Estanislau Steck, enquanto tentava arrancar alguma explicação de Alceu Steck, declarou que “estão brincando de fazer campanha em cima das pessoas”. “Foi uma UTI cenográfica, só isso”, resumiu.

A encenação (ou o trabalho), aliás, teria sido feita por uma empresa cujo proprietário é pré-candidato a vereador (assim como já concorreu nas eleições anteriores) ao lado do prefeito Júnior Finamore. Seria a Construlover Construções Ltda., cujo proprietário é Adermo dos Santos Neves, um conhecido aliado de Finamore?

A construção da UTI deixou no ar outras interrogações – e muita gente que acompanhou a ‘inauguração’ ficou pensando na iluminação e que entra por uma claraboia – e que, certamente, irá causar, pelo menos, algum desconforto nos pacientes.

INAUGURAÇÃO FAJUTA VAI PARA A TV

A farsa tomou tamanha proporção que ganhou destaque na imprensa regional. Na quarta-feira, uma equipe da TVB de Campinas esteve na Santa Casa. O jornalista Luiz Crescenzo, da emissora, tentou ‘arrancar’ alguma informação de Alceu Steck. Crescenzo também foi proibido de entrar no hospital. Lá fora, na calçada, Steck tentava se desvencilhar do repórter. Acabou obrigado a dar algumas breves declarações (o link com a reportagem pode ser visto na página do Facebook da FOLHA NOTÍCIAS).

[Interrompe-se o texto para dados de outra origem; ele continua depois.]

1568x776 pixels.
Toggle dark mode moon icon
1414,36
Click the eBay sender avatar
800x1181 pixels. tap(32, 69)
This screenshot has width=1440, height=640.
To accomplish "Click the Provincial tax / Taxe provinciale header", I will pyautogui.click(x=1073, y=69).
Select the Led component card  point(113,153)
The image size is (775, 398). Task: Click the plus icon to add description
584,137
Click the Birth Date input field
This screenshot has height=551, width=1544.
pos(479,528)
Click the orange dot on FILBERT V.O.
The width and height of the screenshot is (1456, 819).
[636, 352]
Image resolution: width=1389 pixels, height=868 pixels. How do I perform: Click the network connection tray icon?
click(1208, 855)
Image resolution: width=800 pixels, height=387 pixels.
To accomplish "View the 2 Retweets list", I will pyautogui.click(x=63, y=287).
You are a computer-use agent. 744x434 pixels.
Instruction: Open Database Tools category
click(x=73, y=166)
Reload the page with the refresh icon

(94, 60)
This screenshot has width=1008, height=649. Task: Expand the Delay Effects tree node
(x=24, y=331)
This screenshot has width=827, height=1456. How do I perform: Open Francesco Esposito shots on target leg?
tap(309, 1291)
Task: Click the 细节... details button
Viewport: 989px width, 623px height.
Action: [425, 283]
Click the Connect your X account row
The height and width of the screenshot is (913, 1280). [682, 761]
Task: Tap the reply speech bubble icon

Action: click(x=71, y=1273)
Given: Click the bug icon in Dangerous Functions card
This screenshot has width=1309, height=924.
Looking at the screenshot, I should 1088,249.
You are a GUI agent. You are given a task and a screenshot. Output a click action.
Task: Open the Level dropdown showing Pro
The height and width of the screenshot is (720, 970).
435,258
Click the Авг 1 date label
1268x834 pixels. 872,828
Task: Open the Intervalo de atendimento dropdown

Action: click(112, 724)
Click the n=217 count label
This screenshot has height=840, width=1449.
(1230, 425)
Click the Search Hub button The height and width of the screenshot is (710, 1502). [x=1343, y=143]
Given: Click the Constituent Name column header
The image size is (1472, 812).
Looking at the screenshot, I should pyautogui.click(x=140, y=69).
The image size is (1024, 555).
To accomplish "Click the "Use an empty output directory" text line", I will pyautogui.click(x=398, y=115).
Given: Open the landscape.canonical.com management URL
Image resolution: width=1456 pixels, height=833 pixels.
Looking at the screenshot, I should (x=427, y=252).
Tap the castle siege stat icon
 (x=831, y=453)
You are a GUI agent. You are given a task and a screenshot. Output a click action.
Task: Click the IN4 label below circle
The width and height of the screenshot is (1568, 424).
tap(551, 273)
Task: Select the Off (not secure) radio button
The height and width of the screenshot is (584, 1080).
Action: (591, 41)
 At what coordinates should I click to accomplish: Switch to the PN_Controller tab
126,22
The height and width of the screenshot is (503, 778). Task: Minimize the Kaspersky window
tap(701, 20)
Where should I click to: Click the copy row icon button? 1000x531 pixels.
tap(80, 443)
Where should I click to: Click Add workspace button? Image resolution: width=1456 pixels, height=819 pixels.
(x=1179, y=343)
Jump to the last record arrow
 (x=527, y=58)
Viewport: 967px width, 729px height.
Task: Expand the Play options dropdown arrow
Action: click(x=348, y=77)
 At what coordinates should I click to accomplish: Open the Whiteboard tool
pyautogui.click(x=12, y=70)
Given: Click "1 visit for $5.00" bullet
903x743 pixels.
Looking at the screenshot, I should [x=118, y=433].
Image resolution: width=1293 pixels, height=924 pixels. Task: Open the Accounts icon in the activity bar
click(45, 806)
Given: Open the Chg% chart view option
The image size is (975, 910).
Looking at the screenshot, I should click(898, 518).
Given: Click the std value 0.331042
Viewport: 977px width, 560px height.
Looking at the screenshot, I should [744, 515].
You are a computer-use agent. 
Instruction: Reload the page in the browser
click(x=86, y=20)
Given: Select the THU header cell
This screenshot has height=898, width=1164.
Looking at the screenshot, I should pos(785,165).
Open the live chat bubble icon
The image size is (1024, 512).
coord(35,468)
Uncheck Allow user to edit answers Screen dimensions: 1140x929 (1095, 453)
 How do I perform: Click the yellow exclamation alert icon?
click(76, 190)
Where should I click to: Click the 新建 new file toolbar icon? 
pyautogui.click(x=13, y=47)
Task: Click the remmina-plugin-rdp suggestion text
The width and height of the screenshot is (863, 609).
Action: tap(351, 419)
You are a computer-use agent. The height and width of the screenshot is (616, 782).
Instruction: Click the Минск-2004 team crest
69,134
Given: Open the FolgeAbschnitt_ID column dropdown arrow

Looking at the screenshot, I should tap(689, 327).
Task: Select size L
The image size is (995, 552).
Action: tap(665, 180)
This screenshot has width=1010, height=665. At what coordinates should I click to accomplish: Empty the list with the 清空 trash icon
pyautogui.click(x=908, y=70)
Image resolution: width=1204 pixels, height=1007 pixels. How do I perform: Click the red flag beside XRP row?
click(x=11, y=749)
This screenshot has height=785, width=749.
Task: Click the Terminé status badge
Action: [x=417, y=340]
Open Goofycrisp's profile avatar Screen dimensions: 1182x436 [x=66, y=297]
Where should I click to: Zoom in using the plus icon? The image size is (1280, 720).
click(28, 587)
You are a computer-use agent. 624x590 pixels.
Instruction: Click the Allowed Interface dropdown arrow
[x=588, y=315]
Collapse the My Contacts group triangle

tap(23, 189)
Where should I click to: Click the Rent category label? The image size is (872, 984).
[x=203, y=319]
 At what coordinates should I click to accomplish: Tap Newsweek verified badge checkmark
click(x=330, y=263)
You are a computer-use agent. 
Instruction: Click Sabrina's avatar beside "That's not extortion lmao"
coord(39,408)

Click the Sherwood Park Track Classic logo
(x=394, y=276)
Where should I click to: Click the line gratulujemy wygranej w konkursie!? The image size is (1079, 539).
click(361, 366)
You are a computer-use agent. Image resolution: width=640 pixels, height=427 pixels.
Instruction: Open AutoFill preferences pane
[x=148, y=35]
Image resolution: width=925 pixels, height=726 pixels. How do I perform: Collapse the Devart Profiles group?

Alceu Steck se enrolou inteiro. Primeiro, disse que não havia acontecido inauguração nenhuma (“Isso é coisa da oposição”, disse); depois, ao ser confrontado pelo repórter da emissora, que exibia uma cópia da postagem do prefeito Finamore, na página pessoal do Facebook, Alceu respondeu diferente: “Nós não inauguramos nada. Nós recebemos o prédio. A entrega da UTI nunca existiu. Esse negócio de estar pronta a UTI é tudo mentira”.

A FOLHA NOTÍCIAS tentou contato tanto com a administradora da Santa Casa, Elaine Martins, quanto com a Prefeitura, sem ser atendida. Para a TVB, Elaine Martins gravou uma declaração. Nervosa e gaguejando, Elaine afirmou que, “durante os testes técnicos, apareceram pequenos defeitos no piso”, disse que “a empresa responsável trocou o piso vinílico, após decisão tomada em conjunto”, visando o bem dos pacientes.

Já a diretora de Comunicação da Prefeitura, Gisele Floriano, declarou para a reportagem da TVB que “o prefeito foi à inauguração porque a Santa Casa disse que a obra estava pronta”.

Além da TVB, também a Rádio CBN de Campinas, a EPTV (afiliada Rede Globo) e o ‘Jornal de Jundiaí’ noticiaram o fato. Além da bolha no piso, continuou sem explicação outro fato: o de que a Santa Casa de LOUVEIRA sequer tem autorização, junto ao Ministério da Saúde, para ter a sua UTI.

A Santa Casa está inscrita, no Cadastro Nacional de Estabelecimentos de Saúde (CNES), órgão do Ministério da Saúde, podendo atender casos de atenção básica e de média complexidade. A última alteração cadastral foi feita em 29 de junho último. A Unidade de Terapia Intensiva (UTI) não está relacionada entre os serviços disponíveis pelo hospital – nem em relação aos equipamentos ou aos cinco leitos que, segundo a Prefeitura, estarão disponíveis sabe-se lá quando.

Num jornal ‘amigo do prefeito’, que circulou com data de 7 de julho, uma reportagem foi publicada sob o título “Santa Casa de LOUVEIRA faz últimos reparos antes de inaugurar a UTI”.

Ué… Mas já não havia sido inaugurada? A administração Júnior Finamore, dessa forma, respira por aparelhos, entregando obras sem término.

Não se sabe se aguentará até o momento em que a UTI estiver em condições de atendimento. Para a população ouvida pela FOLHA NOTÍCIAS, tanto no centro, como no bairro Santo Antônio, tudo não passou de um teatro, uma grande farsa sendo apresentada próximo às eleições municipais.